* **Exercise prompt**
In the material below, find each line holding the string "next" and copy it.

--- START ---

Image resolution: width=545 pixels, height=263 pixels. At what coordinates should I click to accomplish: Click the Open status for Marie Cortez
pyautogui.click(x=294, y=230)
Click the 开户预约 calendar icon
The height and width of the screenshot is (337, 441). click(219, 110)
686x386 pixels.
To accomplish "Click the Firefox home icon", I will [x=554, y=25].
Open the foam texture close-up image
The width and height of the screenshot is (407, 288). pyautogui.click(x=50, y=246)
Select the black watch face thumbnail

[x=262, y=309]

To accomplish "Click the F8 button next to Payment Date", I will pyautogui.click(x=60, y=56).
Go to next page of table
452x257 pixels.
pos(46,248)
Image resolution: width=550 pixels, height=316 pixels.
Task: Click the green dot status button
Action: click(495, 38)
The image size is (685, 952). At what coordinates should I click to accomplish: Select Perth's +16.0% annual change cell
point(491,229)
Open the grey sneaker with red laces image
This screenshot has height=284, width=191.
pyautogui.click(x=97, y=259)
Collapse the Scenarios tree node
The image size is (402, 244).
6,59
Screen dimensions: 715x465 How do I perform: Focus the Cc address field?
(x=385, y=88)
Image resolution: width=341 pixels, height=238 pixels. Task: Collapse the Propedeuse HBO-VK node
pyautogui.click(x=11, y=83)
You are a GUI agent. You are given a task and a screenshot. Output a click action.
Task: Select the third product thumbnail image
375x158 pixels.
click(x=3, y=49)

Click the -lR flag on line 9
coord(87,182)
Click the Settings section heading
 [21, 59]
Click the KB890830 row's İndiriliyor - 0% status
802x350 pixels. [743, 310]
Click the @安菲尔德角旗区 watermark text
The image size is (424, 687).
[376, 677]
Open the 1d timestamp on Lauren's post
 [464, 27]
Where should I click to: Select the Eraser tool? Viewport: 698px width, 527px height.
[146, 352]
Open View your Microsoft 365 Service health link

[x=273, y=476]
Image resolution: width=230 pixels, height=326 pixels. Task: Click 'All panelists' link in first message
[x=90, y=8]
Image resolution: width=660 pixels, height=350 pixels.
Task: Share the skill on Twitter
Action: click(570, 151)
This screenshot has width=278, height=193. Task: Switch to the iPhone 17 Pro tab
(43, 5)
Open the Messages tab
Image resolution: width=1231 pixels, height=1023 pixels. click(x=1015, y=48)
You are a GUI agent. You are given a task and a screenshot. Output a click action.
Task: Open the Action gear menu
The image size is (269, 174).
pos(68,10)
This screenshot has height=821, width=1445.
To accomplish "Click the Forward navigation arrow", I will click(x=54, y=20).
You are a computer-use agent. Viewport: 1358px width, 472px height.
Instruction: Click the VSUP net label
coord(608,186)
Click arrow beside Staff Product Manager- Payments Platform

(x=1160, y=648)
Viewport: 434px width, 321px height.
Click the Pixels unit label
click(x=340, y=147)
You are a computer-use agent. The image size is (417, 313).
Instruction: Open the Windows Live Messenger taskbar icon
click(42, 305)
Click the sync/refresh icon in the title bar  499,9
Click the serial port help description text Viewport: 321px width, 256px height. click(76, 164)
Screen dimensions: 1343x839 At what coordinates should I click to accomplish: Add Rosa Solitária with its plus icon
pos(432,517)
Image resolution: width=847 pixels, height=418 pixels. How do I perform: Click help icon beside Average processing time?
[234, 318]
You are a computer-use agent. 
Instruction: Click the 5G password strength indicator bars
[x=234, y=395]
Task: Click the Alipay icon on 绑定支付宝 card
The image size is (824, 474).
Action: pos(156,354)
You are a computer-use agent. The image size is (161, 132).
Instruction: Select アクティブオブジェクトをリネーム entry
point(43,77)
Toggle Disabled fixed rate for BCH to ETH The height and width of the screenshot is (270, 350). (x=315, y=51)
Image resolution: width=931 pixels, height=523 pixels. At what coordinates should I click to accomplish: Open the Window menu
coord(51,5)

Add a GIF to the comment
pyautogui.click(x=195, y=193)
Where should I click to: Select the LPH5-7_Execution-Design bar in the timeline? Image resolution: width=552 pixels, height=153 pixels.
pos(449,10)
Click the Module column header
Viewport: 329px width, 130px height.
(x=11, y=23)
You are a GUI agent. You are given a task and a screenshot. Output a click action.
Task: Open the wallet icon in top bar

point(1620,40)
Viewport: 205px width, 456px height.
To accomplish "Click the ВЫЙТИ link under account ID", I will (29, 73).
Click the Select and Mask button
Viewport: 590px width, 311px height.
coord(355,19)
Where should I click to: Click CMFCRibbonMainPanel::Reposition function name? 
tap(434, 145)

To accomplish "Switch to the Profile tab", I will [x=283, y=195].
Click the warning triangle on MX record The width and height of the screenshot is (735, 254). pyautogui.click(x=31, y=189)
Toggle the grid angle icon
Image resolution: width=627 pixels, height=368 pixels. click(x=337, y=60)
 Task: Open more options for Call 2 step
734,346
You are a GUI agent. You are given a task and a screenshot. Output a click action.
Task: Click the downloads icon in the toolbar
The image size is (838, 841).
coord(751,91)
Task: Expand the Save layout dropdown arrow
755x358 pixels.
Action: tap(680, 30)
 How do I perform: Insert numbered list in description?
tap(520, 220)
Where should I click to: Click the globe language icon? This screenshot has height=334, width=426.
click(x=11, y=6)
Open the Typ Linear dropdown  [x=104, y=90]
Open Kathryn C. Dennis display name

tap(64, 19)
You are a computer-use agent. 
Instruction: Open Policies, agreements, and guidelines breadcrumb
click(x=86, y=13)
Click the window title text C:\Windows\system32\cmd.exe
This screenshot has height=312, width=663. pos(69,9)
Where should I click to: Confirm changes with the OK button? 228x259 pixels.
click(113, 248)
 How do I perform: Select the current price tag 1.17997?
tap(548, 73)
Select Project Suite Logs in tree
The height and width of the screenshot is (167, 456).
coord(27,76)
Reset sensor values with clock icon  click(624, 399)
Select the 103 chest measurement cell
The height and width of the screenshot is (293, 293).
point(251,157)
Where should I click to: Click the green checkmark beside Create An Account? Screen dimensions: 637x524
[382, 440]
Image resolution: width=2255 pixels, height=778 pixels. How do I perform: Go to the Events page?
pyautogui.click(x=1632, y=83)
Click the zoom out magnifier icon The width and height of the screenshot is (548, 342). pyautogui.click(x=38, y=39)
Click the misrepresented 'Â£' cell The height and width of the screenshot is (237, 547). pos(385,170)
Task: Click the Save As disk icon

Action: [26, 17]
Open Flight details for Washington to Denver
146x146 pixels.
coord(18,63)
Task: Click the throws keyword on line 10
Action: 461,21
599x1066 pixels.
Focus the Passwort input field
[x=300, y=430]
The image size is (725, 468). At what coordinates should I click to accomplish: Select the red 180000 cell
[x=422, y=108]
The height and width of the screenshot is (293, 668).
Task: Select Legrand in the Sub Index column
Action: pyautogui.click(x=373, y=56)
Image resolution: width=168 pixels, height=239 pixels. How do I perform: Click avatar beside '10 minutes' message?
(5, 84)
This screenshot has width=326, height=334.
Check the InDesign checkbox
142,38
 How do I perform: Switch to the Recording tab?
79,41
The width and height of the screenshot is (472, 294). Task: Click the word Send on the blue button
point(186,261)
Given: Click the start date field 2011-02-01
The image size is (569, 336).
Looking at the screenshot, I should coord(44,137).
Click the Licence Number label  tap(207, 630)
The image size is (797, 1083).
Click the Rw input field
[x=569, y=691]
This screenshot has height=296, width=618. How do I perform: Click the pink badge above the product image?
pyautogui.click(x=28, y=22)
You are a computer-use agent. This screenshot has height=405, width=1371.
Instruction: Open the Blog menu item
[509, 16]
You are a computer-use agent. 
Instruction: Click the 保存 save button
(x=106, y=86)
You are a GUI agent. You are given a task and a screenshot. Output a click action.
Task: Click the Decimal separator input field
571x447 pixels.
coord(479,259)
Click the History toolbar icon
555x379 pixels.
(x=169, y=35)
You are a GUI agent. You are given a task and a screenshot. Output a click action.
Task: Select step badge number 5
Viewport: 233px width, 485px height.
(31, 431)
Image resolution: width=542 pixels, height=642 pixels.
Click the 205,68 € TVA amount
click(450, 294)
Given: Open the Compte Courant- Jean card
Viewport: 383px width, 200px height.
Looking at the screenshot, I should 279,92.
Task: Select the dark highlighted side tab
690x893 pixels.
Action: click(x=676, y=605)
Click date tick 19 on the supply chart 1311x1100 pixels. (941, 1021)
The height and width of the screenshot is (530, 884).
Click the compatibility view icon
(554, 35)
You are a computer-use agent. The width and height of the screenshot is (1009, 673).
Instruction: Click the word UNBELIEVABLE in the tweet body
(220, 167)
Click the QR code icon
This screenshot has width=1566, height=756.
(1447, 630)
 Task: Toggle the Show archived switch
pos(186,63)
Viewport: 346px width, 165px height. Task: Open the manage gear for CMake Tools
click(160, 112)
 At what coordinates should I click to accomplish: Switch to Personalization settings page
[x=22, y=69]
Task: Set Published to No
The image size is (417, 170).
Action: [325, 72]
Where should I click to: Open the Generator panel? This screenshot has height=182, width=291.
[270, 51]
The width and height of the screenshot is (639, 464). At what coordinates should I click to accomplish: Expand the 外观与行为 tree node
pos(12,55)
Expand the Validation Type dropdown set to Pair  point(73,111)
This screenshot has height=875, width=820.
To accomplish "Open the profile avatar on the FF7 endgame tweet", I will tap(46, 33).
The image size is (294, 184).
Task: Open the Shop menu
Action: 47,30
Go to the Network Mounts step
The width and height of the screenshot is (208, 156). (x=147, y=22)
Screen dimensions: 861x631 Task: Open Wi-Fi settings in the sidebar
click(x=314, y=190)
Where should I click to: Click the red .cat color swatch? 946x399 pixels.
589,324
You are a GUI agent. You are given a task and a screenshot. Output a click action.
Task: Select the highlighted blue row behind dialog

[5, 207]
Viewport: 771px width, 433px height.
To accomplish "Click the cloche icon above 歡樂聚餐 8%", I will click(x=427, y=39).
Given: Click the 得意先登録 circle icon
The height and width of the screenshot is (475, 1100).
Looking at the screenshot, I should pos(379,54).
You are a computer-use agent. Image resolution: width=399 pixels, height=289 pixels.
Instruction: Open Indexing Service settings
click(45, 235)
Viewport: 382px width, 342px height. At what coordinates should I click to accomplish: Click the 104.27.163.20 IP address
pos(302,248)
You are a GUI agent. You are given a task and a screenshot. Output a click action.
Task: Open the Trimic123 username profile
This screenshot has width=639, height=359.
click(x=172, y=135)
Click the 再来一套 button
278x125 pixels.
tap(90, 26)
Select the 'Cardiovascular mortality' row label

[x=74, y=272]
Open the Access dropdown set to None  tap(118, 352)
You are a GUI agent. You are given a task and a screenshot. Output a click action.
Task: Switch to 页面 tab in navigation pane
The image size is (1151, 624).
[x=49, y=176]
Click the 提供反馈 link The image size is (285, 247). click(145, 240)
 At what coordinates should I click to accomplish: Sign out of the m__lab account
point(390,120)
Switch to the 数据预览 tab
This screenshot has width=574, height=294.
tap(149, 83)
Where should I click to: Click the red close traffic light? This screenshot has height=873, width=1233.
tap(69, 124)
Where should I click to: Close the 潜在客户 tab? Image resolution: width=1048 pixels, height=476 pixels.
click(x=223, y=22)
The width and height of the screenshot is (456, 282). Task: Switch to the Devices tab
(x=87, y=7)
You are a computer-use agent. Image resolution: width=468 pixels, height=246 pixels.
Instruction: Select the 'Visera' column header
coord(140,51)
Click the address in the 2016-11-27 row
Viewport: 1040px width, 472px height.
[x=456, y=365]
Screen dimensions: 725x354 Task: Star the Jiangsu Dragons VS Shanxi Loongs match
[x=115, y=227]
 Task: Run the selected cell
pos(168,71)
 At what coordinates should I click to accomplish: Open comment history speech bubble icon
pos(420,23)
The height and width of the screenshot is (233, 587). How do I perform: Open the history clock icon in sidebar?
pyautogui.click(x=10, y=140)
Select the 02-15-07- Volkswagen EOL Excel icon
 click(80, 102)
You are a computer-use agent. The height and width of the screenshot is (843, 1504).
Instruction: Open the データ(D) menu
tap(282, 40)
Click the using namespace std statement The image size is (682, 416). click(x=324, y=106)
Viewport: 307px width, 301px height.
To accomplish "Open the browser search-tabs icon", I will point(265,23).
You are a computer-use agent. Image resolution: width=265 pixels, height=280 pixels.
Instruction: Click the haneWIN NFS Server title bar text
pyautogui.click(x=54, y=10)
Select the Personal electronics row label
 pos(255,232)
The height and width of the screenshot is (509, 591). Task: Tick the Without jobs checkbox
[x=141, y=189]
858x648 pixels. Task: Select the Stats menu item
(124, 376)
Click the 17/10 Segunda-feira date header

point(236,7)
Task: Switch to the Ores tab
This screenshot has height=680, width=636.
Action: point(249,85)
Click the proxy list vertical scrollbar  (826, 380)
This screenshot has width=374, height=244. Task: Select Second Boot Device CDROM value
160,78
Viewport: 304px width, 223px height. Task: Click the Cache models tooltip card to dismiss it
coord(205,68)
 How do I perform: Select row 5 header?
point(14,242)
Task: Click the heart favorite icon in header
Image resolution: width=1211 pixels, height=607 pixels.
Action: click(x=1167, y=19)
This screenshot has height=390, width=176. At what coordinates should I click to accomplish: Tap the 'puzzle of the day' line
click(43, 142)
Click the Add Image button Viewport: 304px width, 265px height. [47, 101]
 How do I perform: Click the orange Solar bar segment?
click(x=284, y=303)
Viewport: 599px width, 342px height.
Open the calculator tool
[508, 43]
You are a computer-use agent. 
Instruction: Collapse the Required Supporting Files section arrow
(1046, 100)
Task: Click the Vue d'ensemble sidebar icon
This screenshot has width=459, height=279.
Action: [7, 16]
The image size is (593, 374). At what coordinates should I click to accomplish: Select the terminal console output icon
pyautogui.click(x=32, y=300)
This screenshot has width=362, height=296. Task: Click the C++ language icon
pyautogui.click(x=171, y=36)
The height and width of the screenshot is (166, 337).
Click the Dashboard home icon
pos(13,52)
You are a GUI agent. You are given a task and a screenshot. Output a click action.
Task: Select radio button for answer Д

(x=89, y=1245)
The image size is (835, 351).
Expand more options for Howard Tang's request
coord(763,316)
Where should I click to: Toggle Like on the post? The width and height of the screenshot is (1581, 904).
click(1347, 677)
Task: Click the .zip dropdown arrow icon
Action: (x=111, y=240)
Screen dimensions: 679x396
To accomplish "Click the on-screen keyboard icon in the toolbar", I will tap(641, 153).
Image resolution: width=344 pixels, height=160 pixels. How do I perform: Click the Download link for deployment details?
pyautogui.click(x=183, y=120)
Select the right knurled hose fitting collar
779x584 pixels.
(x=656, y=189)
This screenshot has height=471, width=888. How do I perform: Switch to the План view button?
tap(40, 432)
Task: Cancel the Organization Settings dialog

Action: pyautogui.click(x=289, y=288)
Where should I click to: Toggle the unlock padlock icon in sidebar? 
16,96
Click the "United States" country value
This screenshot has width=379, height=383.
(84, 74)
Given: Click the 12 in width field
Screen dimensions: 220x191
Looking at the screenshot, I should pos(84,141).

--- END ---

* **Your response**
To accomplish "Click the F8 button next to Payment Date", I will pyautogui.click(x=60, y=56).
Go to next page of table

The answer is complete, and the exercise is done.